Nos servirá recordar siempre el sucinto orden de prioridades en que Pablo puso las virtudes: “Y ahora permanecen la fe, la esperanza y el amor, estos tres; pero el mayor de ellos es el amor”11. Él nos recuerda que todos somos el cuerpo de Cristo y que todos los miembros, ya sean bonitos o débiles, son adorados, esenciales e importantes. Percibimos la profundidad de su súplica de que “no haya desavenencia en el cuerpo, sino que los miembros todos se preocupen los unos por los otros. De manera que si un miembro padece, todos los miembros se [duelan] con él, y si un miembro recibe honra, todos los miembros con él se [gocen]…”12. Ese incomparable consejo nos ayuda a recordar que la palabra generosity, que es generosidad en el idioma inglés, tiene el mismo origen que la palabra genealogy, que es genealogía en inglés, y que las dos provienen del latín genus, que significa del mismo nacimiento o tipo, de la misma familia o género13. Siempre hallaremos más fácil ser generosos si recordamos que la persona que esté siendo favorecida es en verdad miembro de nuestra propia familia.
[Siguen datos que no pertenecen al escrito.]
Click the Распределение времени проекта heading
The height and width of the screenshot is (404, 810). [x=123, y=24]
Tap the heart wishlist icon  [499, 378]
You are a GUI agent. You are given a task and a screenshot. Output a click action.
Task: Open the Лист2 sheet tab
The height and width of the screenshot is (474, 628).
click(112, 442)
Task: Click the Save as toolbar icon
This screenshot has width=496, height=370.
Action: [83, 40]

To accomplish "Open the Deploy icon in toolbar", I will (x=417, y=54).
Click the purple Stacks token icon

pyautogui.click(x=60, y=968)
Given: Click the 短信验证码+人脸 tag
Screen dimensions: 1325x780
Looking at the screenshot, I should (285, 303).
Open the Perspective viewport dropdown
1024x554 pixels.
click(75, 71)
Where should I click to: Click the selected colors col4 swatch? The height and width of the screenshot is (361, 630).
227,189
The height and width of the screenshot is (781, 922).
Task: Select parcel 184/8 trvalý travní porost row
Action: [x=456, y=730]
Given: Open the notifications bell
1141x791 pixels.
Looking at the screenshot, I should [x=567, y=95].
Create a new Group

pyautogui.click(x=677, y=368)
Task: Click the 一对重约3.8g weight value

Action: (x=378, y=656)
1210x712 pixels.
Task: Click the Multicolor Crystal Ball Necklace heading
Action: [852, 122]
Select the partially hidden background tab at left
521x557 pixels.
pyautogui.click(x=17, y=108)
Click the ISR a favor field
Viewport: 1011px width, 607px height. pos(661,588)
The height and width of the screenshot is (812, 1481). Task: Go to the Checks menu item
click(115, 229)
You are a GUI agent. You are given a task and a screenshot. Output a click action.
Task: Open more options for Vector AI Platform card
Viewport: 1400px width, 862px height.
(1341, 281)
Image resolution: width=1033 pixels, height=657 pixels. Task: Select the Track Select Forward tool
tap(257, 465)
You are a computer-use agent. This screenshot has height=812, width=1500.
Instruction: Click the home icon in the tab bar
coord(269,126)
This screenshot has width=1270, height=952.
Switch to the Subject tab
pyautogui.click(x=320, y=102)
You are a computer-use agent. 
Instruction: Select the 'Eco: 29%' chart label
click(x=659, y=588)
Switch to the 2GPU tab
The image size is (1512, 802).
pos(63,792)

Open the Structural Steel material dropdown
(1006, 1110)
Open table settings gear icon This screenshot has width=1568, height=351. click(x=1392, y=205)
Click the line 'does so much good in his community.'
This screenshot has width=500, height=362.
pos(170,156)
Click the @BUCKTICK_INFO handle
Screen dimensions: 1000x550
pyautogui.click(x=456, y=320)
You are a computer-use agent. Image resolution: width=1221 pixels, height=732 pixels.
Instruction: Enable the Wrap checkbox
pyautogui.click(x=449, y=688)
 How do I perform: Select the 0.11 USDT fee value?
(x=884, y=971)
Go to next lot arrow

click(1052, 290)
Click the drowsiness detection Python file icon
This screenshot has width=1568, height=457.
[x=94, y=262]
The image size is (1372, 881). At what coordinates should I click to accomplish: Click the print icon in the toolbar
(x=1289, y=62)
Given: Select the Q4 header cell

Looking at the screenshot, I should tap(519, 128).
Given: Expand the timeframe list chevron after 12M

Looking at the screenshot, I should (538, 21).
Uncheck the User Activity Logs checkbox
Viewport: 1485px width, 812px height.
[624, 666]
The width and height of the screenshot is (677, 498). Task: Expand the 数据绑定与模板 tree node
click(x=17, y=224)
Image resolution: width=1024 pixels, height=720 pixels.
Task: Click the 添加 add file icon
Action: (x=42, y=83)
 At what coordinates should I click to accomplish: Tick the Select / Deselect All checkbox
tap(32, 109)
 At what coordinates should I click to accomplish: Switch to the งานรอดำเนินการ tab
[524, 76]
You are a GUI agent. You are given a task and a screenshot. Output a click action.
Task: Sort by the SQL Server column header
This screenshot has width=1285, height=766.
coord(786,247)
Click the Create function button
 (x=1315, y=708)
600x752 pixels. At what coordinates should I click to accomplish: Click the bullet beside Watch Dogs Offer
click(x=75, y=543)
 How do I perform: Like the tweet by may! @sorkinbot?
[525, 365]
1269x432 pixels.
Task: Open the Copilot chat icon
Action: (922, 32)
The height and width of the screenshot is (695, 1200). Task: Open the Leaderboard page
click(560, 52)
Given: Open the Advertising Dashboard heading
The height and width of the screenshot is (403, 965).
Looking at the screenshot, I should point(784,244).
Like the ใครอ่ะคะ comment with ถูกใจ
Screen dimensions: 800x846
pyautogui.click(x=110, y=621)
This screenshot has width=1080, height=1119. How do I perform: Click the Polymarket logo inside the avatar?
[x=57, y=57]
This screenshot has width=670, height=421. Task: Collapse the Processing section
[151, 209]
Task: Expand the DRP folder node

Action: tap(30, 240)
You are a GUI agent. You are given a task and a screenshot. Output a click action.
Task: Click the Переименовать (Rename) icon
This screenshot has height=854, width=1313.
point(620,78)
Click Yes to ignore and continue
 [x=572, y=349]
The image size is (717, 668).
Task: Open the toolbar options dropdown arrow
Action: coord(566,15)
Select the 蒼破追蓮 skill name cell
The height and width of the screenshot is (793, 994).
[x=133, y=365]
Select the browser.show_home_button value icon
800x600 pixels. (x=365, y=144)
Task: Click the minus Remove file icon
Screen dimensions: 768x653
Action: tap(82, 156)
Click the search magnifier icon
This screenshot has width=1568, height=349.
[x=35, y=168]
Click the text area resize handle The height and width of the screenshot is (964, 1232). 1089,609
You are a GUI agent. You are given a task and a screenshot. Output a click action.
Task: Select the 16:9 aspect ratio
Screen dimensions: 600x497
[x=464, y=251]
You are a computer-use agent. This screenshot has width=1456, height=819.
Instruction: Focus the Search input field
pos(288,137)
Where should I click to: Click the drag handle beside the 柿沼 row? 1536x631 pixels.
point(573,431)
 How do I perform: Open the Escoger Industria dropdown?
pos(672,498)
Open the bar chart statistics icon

Hermanos y hermanas, testifico que ninguno de nosotros es menos preciado o menos valorado por Dios que otro. Testifico que Él ama a cada uno de nosotros: a cada cual con sus inseguridades, afanes, imagen de sí mismo y todo. Él no mide nuestros talentos ni nuestro aspecto; Él no mide nuestra profesión ni nuestras posesiones. Él aclama a cada corredor y hace saber que la carrera es en contra del pecado y no de unos contra otros. Sé que si somos fieles, habrá ropas de rectitud hechas perfectamente a la medida, listas y en espera de cada uno14, “ropas… emblanquecid[as] en la sangre del Cordero”15. Que nos animemos unos a otros en nuestro esfuerzo por ganar ese premio es mi ferviente oración en el nombre de Jesucristo. Amén.